I came to Luskin looking for a career shift. I’d been designing software for the financial industry for the past 5 or 6 years, and wanted to turn my focus to serving the public interest. I chose Luskin–which at that time was a relatively young program, and was just called the School of Public Policy and Social Research–because it offered a great deal of flexibility in choosing my coursework and allowed me to tap into UCLA’s strengths across several social science disciplines. Plus, I was struck by how friendly and accessible the faculty and staff were during my interactions with them.
Did Luskin live up to your expectations?
Luskin far exceeded my expectations. The support I received from faculty and staff to pursue my interests was incredible, and continued past my days at Luskin into my time as a doctoral student at UCLA’s Department of Economics. Luskin professors really seemed to care about my career and interests, and connected me with research and teaching opportunities that stretched across campus. I found myself studying methods to value natural resources alongside engineers and scientists in UCLA’s Environmental Health Sciences Department, investigating the cost-effectiveness of California’s HIV programs for the California State Office of AIDS, and later getting advice on my dissertation work in India from Luskin professor Rob Jensen, whose work was required reading for anyone doing development economics research in the region. In addition to Rob, I’m particularly grateful to Professor Arleen Leibowitz for her mentorship and friendship through my years at Luskin and beyond.
What are some of your fondest memories from your time at UCLA?
I loved being a teaching assistant and tutor for the economics and statistics sequences in the Public Policy program. The students were experienced professionals who really cared about how to apply classroom knowledge to the real world, and I learned so much from them during our discussions. The twice-weekly get-togethers at the Westwood Brewing Company with my fellow students also stand out as a fond memory. Many of my closest friends today are the folks who sat across the table from me during those sessions.
What led you to pursue your current career, and how has your work/interests evolved since your time at Luskin?
In my current career, I study what works in alleviating global poverty. While I enjoyed my previous work in software development, I’d known for awhile that I wanted to contribute to society in a different way and had always been interested in the causes of and solutions to inequity.
Also, around the time I was in grad school, the world of development aid was undergoing a shift in culture. After a few high profile failures of well-intentioned initiatives, people were starting to ask whether aid programs really worked as expected. I think that the failures overshadowed a lot of successes, but the new focus on evidence-based policy was a really good thing for improving our aid strategies and for public accountability. I was drawn to quantitative research and economics as a “lens” for studying these issues because they offered objectivity and relied on hard evidence.
Students will be interested to know about your current work related to international development. What is the nature of your work? What do you enjoy about it? What have been some of the challenges?

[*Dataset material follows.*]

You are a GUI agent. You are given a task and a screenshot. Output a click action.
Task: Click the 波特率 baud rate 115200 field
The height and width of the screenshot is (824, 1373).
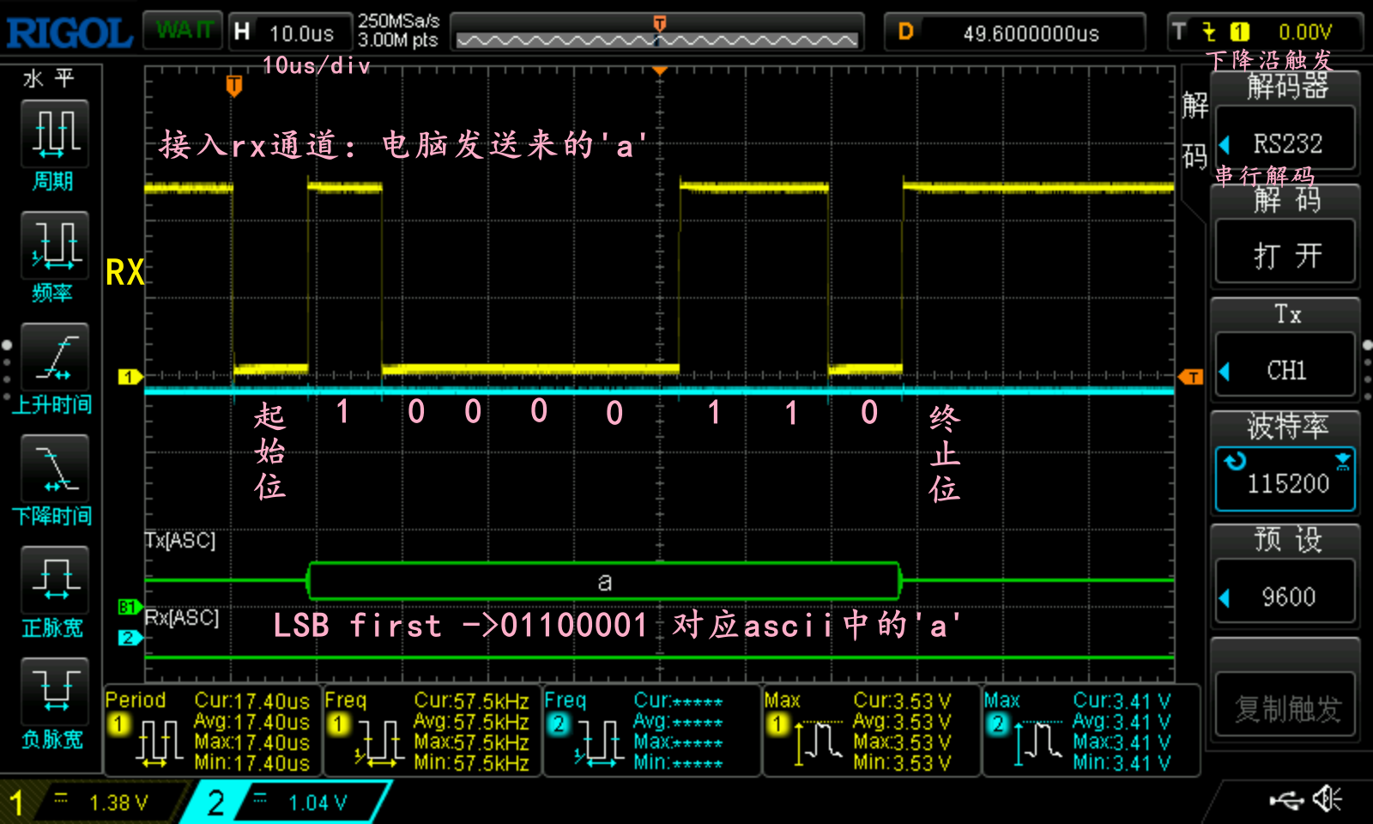click(1285, 478)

Most of my work is conducting impact evaluations of development initiatives. These generally involve comparing the outcomes of a group of people who were exposed to a development initiative to a similar group who were not. Since my expertise is in designing these types of evaluations, I get to work across a large swath of sectors and regions. For example, right now, I’m studying a scholarship program for underprivileged youth in Uganda and an irrigation infrastructure program for farmers in Senegal.
One of the things I love most is learning about the communities affected by the initiatives I study. You can’t study development programs solely by staring at spreadsheets of survey data from an office in DC. I have come to deeply value qualitative research and direct field experience in my studies, and I rely on working a multidisciplinary team that has subject matter and regional expertise. Learning what’s really happening on the ground–the cultural context, the decision-making processes of program recipients and local institutions, the real-life barriers and constraints–is essential both to designing an evaluation and to interpreting your findings. The other thing I love is those moments when we discover a development strategy that really works well.

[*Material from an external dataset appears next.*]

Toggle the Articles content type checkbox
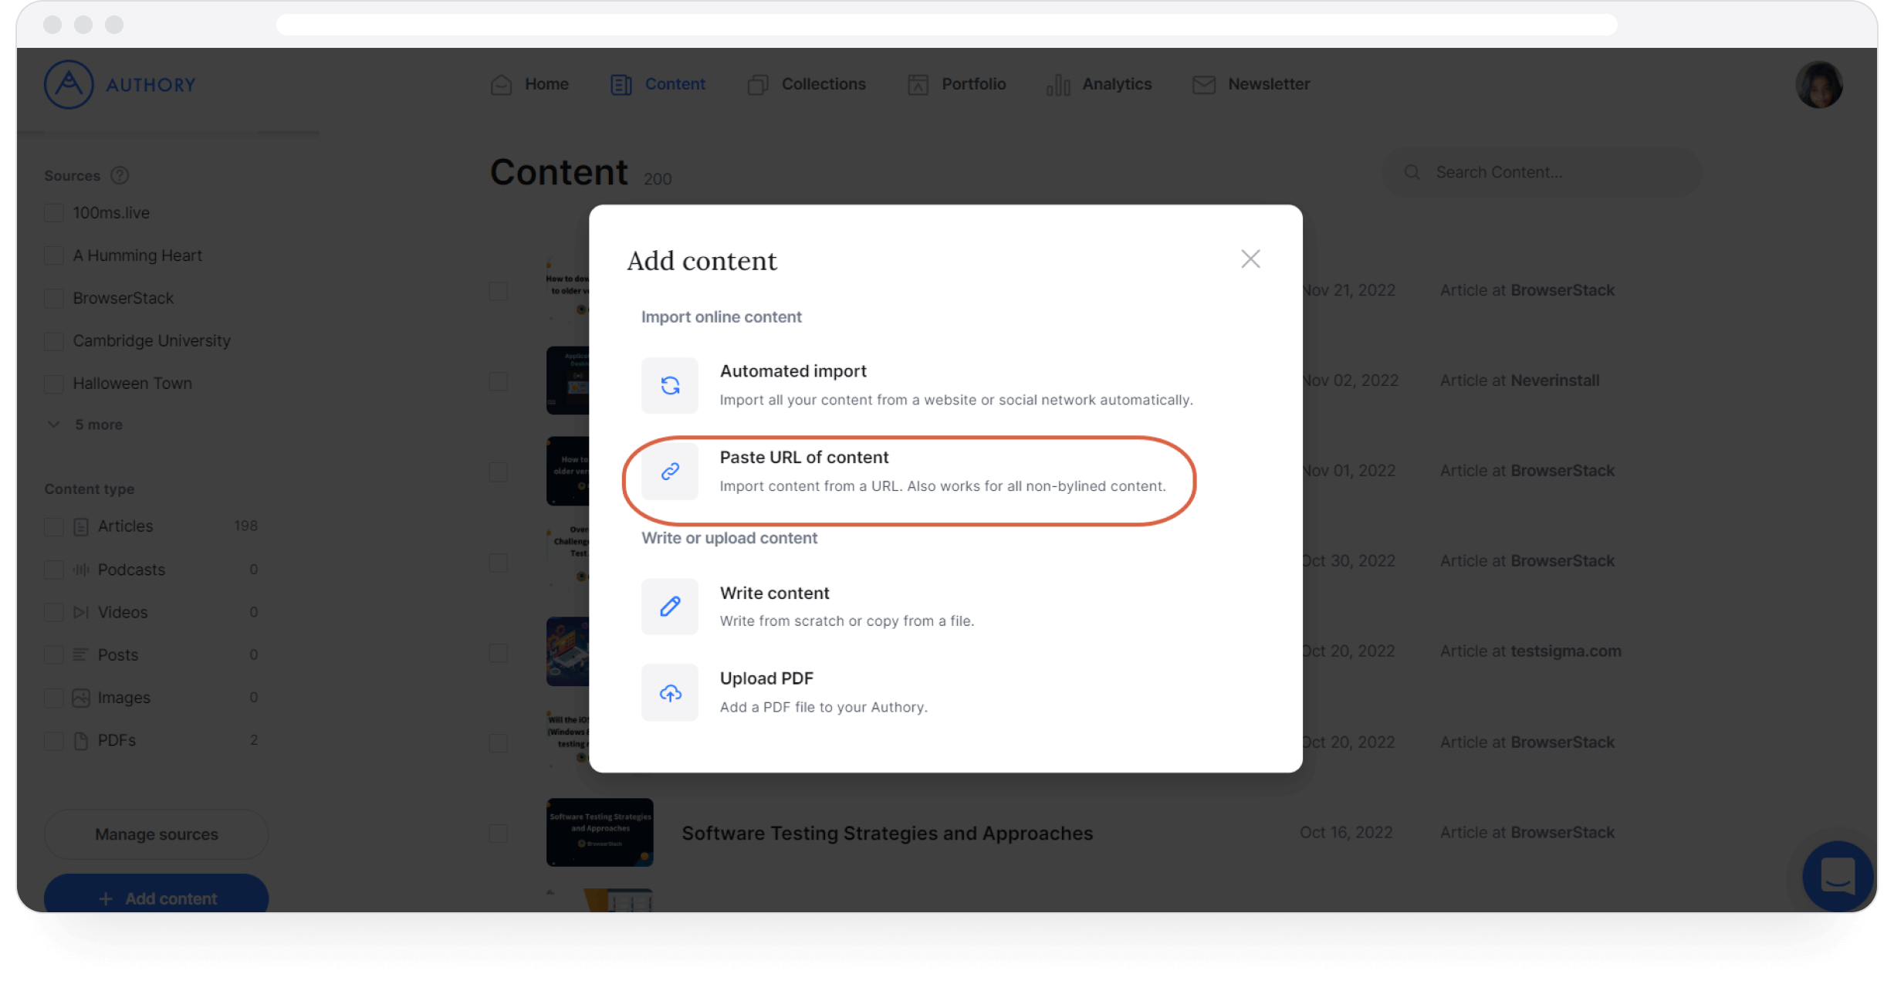This screenshot has height=991, width=1894. click(x=54, y=526)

I think the most challenging aspect of the work is engaging with people who are struggling and not benefitting from the programs I study. To truly understand a program’s impacts, I must study groups who are not receiving access to it, and those who might be adversely affected by the programs. To show our appreciation and respect for their contributions, we try to find ways to make our findings valuable and actionable for these groups.
What advice do you have for students who seek to become “global citizens”?

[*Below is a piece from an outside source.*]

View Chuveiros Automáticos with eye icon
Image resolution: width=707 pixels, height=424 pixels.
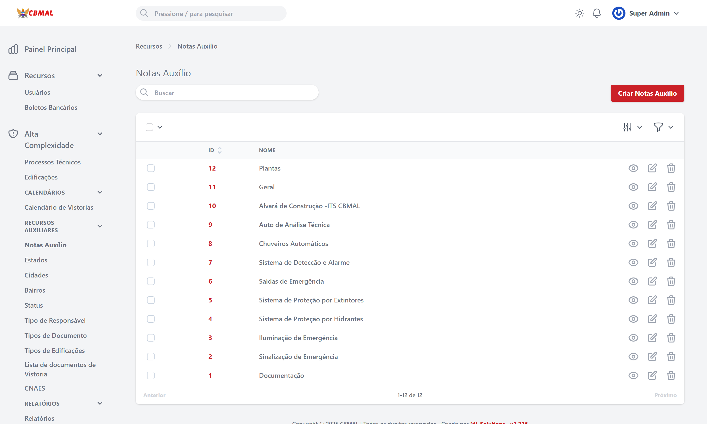coord(633,244)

Connect with others doing the work you’re interested in. Luskin alumni and professors can be huge assets in connecting you with opportunities at internationally-focused organizations. Attend events that put you in contact with people you want to meet, like those hosted by the Global Public Affairs program.
Learning a foreign language helps a lot. Pick one and focus on it. I wish I’d spent more time focusing on a single language while I was in school.
Most of all, get out there. Nothing substitutes for field experience. If you’re interested in designing or running development programs, find opportunities out in the field where you get to help implement them. If you’re interested in studying development programs, find opportunities out in the field where you get to help with research. And when you go, go humbly, with open ears and few opinions about what the answers really are.